Em seu segundo dia de visita oficial à Grécia, a primeira de um presidente israelense a este país desde a fundação do Estado de Israel em 1948, o presidente de Israel, Moshé Katsav, afirmou em Atenas que seu país não tem intenção de isolar o Hamas. Katsav, no entanto mencionou o risco que o processo de paz recue 12 anos. Katsav comentou que a Rússia, como integrante do Quarteto de Madri (formado por Rússia, EUA, União Européia e ONU) deveria exigir do Hamas que respeite princípios e acordos antes de declarar a disposição de receber representantes do grupo em Moscou.O dirigente israelense afirmou que o voto a favor do Hamas não significa um voto a favor do terrorismo.
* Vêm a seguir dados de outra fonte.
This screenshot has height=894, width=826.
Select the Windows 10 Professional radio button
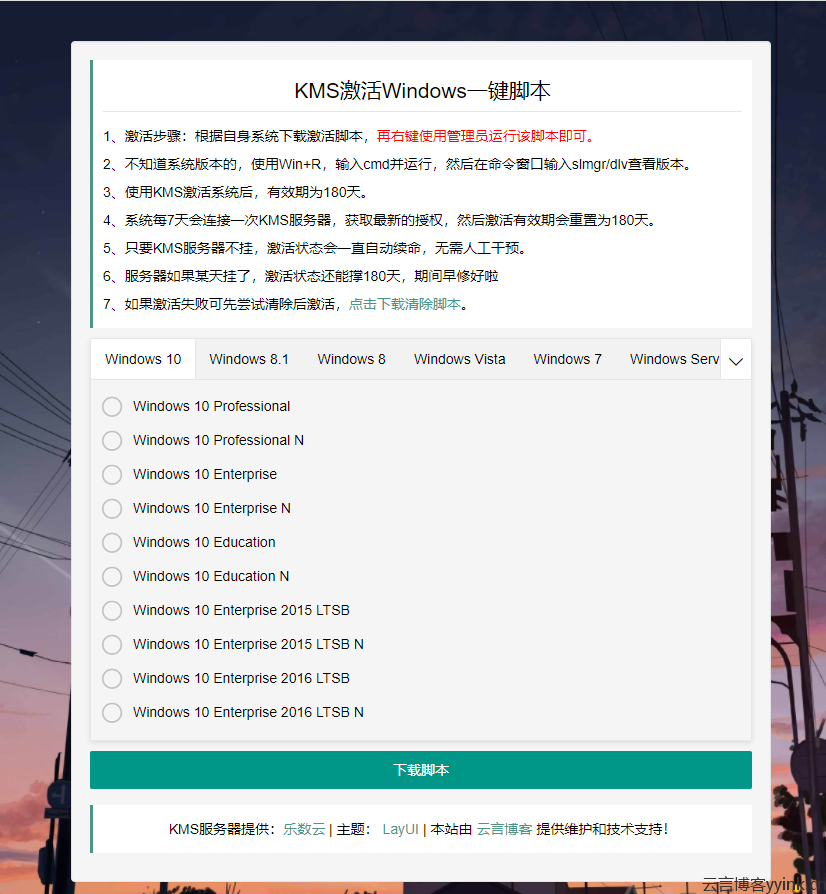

O presidente esteve reunido com o primeiro-ministro grego, Costas Karamanlis, e manifestou sua satisfação pela ausência de manifestações contra Israel e sobre o fato de que o Parlamento grego decidiu, em 2004, dedicar o dia 27 de janeiro à lembrança das vítimas judias gregas do Holocausto.Sobre as caricaturas de Maomé e as reações violentas, Katsav se manifestou a favor da liberdade de expressão, mas também afirmou que devem ser levados em conta os sentimentos dos diversos grupos, especialmente dos religiosos.Ao mesmo tempo, condenou a "reação exagerada dos extremistas islâmicos" e acrescentou que "se o mundo islâmico é tão sensível com tudo que diz respeito ao profeta Maomé, então deveria sê-lo também diante dos atentados suicidas em nome de Deus e do Corão".